_Texto citado_.
###
Neste pedido nota-se que a qualquer momento um novo deslize poderá ocorrer, uma vez que é de praxe no texto de Bernivaldo Carneiro a interveniência do narrador e, por vezes, também do próprio autor. Mas o pedido de desculpas certifica o leitor de sua importância para o texto, justificando uma característica de Carneiro que já se percebia no primeiro livro.

Transcorrem os textos em Satirizando o Cotidiano como se estes fossem uma corrente, um elo que liga o primeiro ao último sem cortes. É uma forma de prender o leitor, pois podem ser lidos aleatoriamente, ou seja, sem ordem preestabelecida. É uma corrente bem cristalina, sem obscurantismos. Bernivaldo Carneiro repassa ao leitor uma intensa segurança. Cava o seu tema como se estivesse sedento para dar prazer ao leitor “enquanto a sorte grande não chega”, e assim fosse concebido Juninho. E Juninho é o dono do livro, ele é o livro todo.
###
_Enunciado do exercício_.
Por favor, prolongue o texto citado acima, sobre o livro Satirizando o Cotidiano, começando logo após a última frase apresentada.
###
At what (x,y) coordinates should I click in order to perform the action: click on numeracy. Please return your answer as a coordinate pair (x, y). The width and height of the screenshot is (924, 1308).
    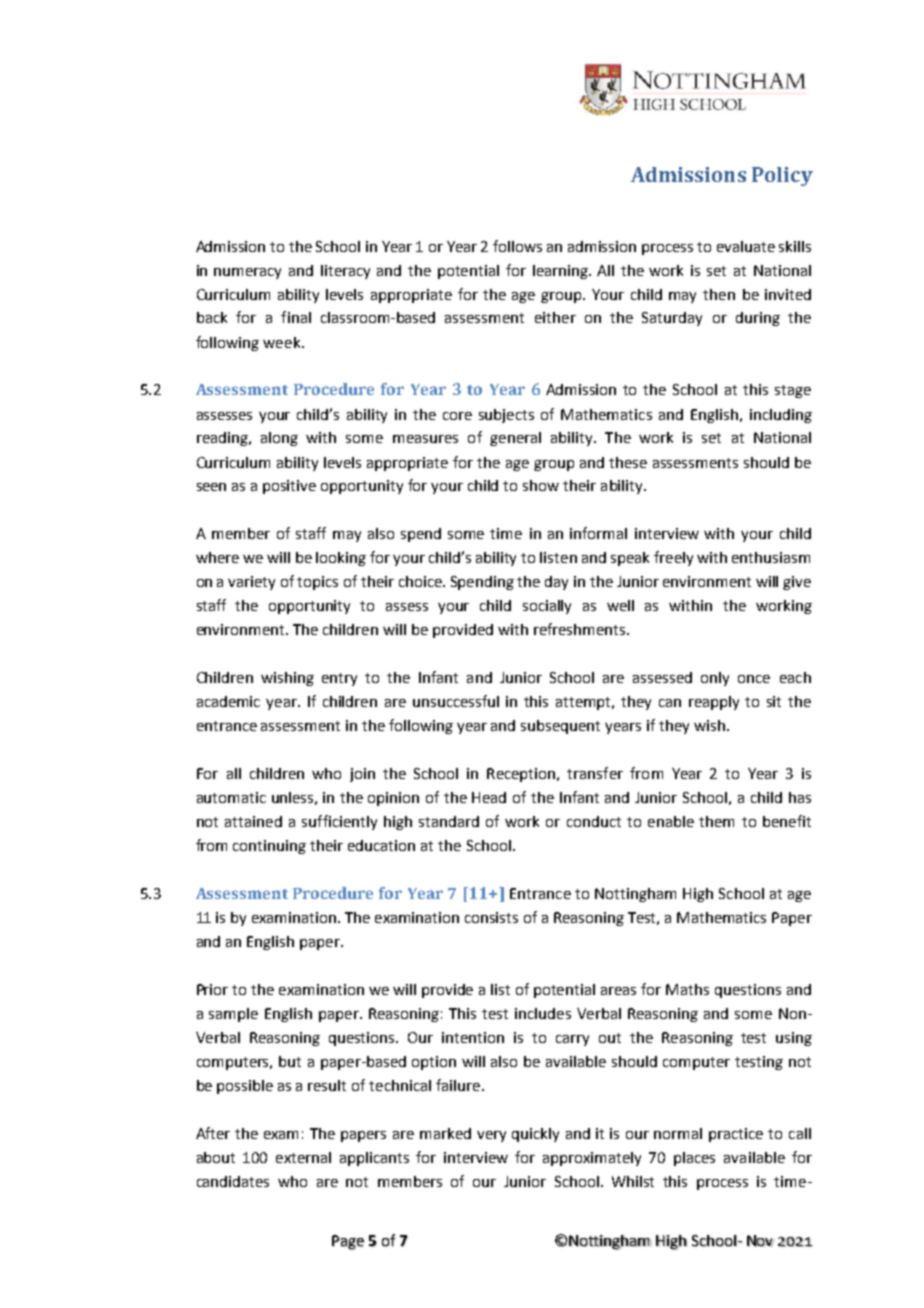
    Looking at the image, I should click on (247, 273).
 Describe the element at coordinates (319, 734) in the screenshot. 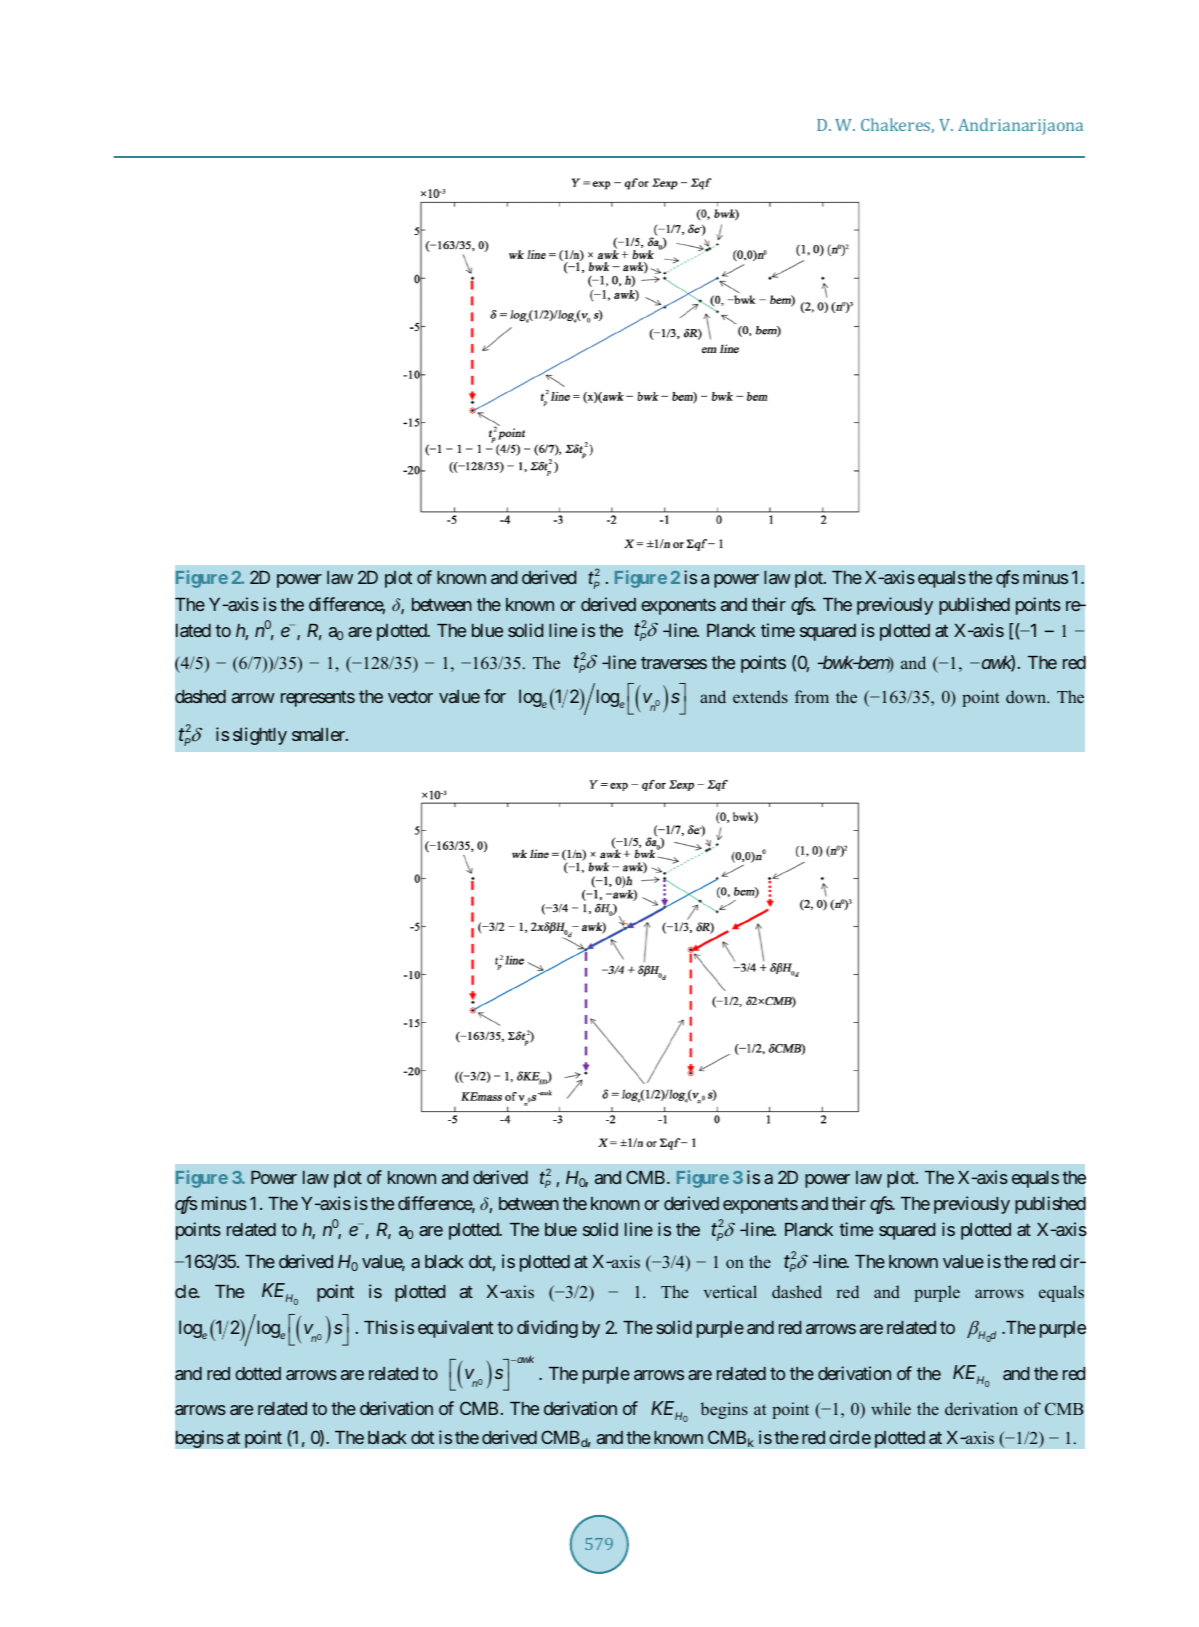

I see `smaller` at that location.
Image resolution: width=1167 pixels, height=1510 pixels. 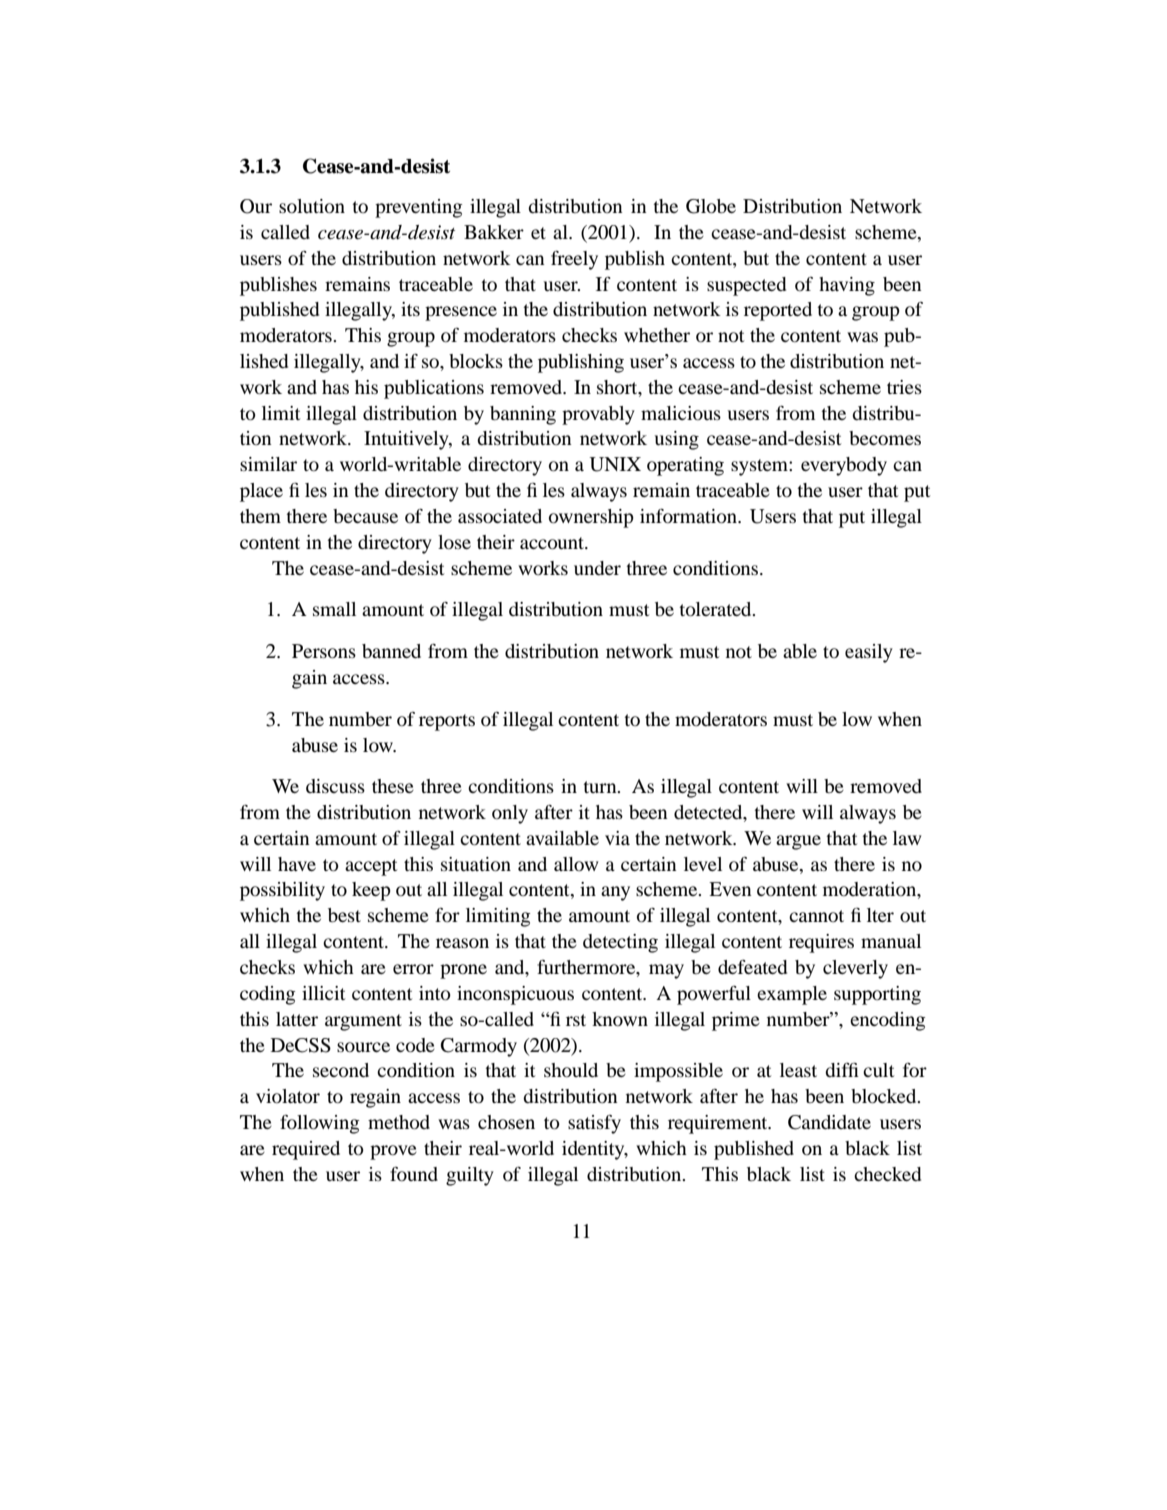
###
_Resposta da tarefa_.
Depois de alguns ensaios em Fofocas, Futricas e Folclore, finalmente Bernivaldo Carneiro tomou o “rabo-de-galo” de que precisava para conceber um estilo bem definido. A linguagem mais enxuta, o texto mais literário, portanto a sobriedade do seu estilo torna o texto esteticamente mais requintado, não no sentido linguístico, mas no termo literário. As palavras jorram e se esparramam no papel. A competência do engenheiro sanitarista – que o é – agora se centra no escritor de estilo próprio. As palavras no texto tomam o mesmo itinerário do cronista, atravessam fronteiras, partem do regional e se fundem universalmente.

No livro Nas Garras de um Irreverente, em nossa concepção, o mais bem trabalhado do autor, o escritor supera ao hidrogeólogo, visto que a literatura tomou conta de sua índole, fazendo, assim, um caminho inverso ao que geralmente se estabelece na vida artística. Bernivaldo não sai do concreto ao abstrato, mas, sim, do abstrato ao concreto, uma realidade inversa com que aos poucos o leitor se familiariza. O seu caminho não atravessa intempestividades, mas, gradativamente, se avulta como um regato atrás de uma ribanceira. E suas palavras são precisas, para instigar e desafiar o leitor à leitura de um texto feito com esmero e muito empenho. Empenho de quem entende do que escreve e para que escreve.

“Sem mais para o momento, espero que se deliciem com esta singela obra, posto que a gestei com muito empenho e dedicação.” (Carneiro, 2000: p. 14)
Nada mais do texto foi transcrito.